Zara McFarlane is a British jazz/soul singer and songwriter, based in East London. In October 2014, McFarlane was awarded the title of "Best Jazz Act" at the MOBO Awards. She has had four albums released by Brownswood Recordings.

Early life
Zara McFarlane was born in London in 1983 and grew up on the borders of east London and Essex. She was born to parents of Jamaican heritage, which has had a big influence on her musical tastes. She studied musical theatre at the BRIT School, then went on to the London College of Music to study Popular Music Performance and completed a master's degree in jazz studies (vocals) at the Guildhall School of Music and Drama.

McFarlane came up through Tomorrow's Warriors, where she met many of the musicians she performs and collaborates with today.

Later life and career
McFarlane's debut album, Until Tomorrow, was released by Brownswood Recordings in 2011. Her second album, If You Knew Her, was released in 2014, also by Brownswood. She accompanied herself on guitar on "You'll Get Me in Trouble". The New York Times reviewer of the album commented that "its identity derives from Ms. McFarlane's clear, elegant voice, and the musicians' training and influences". Her next album, Arise, was released by the same label in 2017. She has collaborated with Denys Baptiste, Orphy Robinson, Soweto Kinch and Jazz Jamaica.

== Exercise 1 ==
Print the portion of the passage on Zara McFarlane starting at "Zara McFarlane is" and ending at "collaborates with today.".
== Exercise 2 ==
Using the passage on Zara McFarlane, answer the following:
(a) In what month and year did she receive the title of "Best Jazz Act" at the MOBO Awards?
(b) At which school did she complete a master's degree in jazz studies?
(c) What was the title of her debut album?
The lines after the passage on Zara McFarlane are independent material, unrelated to it.

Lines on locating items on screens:
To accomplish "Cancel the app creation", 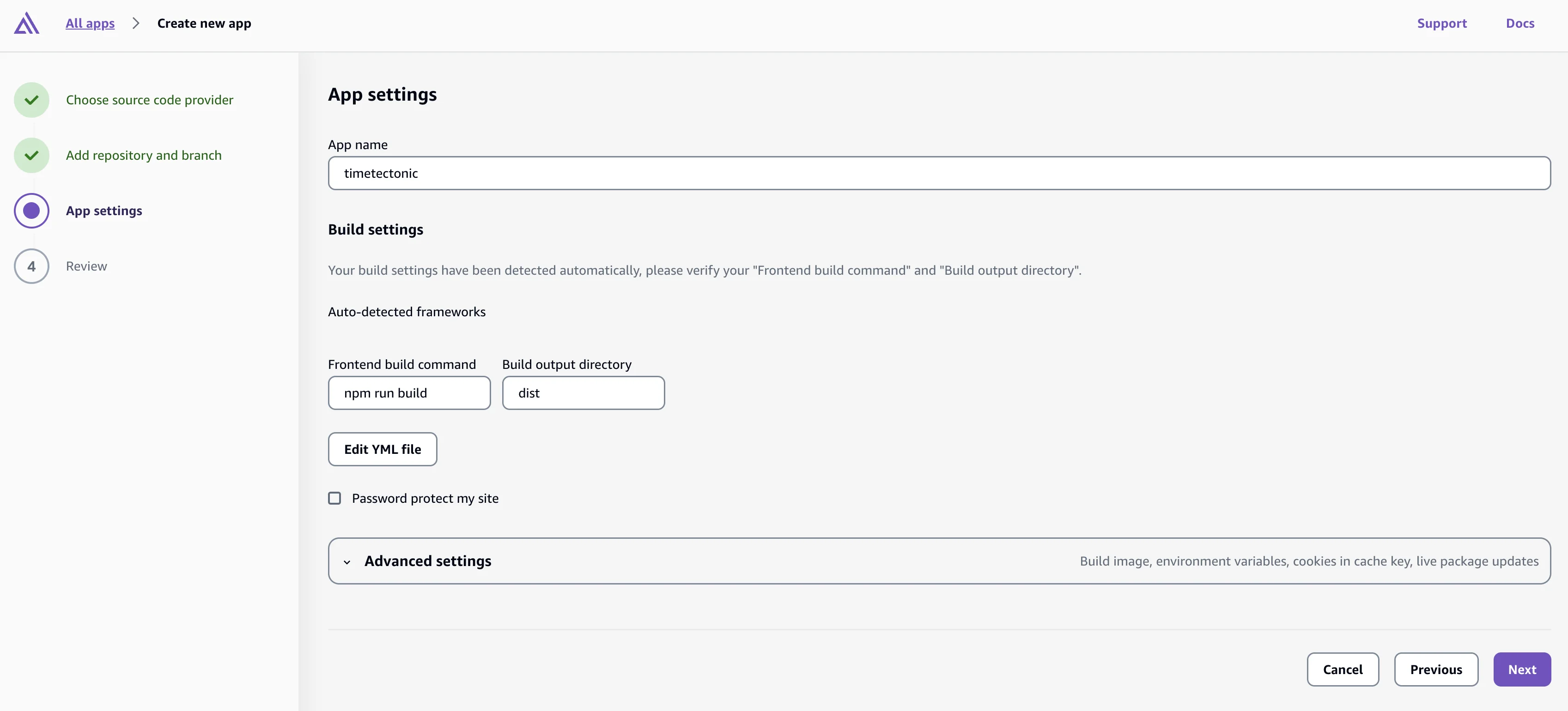I will [x=1343, y=669].
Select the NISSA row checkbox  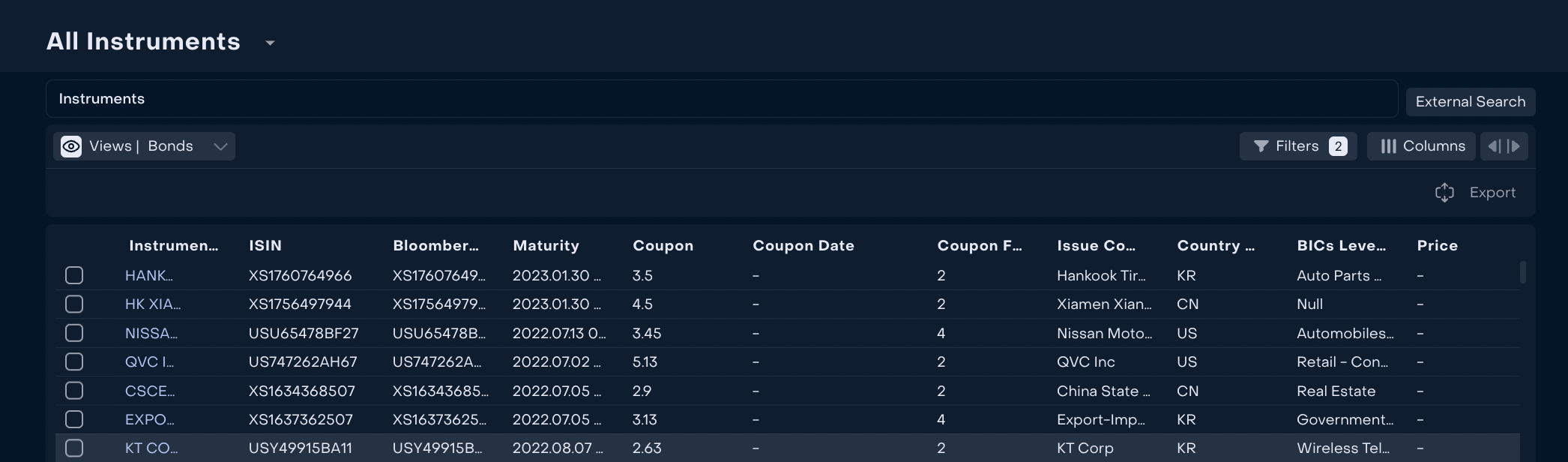(x=74, y=333)
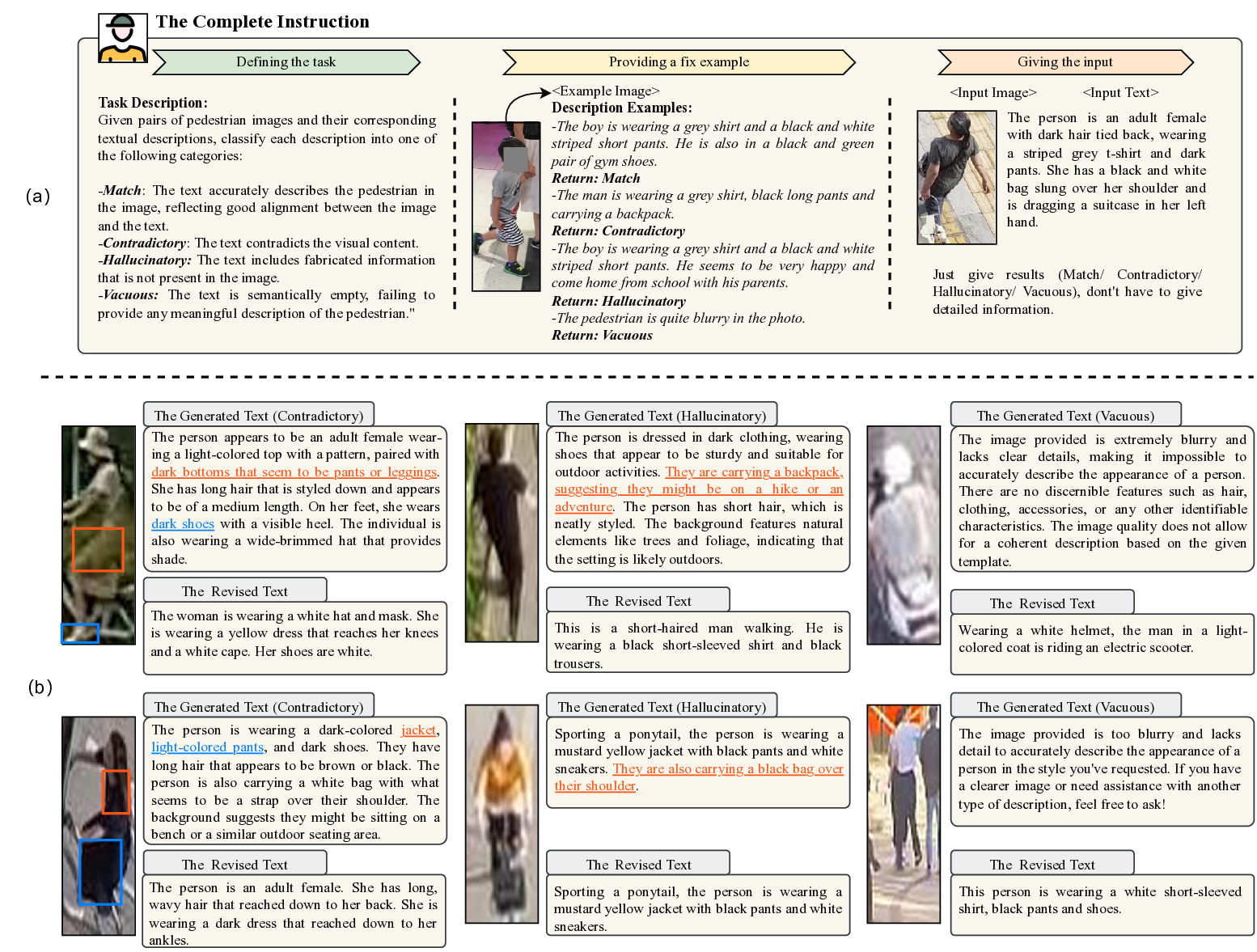Click the underlined 'jacket' text
Viewport: 1257px width, 952px height.
[x=419, y=730]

== Expected answer 1 ==
Zara McFarlane is a British jazz/soul singer and songwriter, based in East London. In October 2014, McFarlane was awarded the title of "Best Jazz Act" at the MOBO Awards. She has had four albums released by Brownswood Recordings.

Early life
Zara McFarlane was born in London in 1983 and grew up on the borders of east London and Essex. She was born to parents of Jamaican heritage, which has had a big influence on her musical tastes. She studied musical theatre at the BRIT School, then went on to the London College of Music to study Popular Music Performance and completed a master's degree in jazz studies (vocals) at the Guildhall School of Music and Drama.

McFarlane came up through Tomorrow's Warriors, where she met many of the musicians she performs and collaborates with today.

== Expected answer 2 ==
(a) October 2014
(b) The Guildhall School of Music and Drama
(c) Until Tomorrow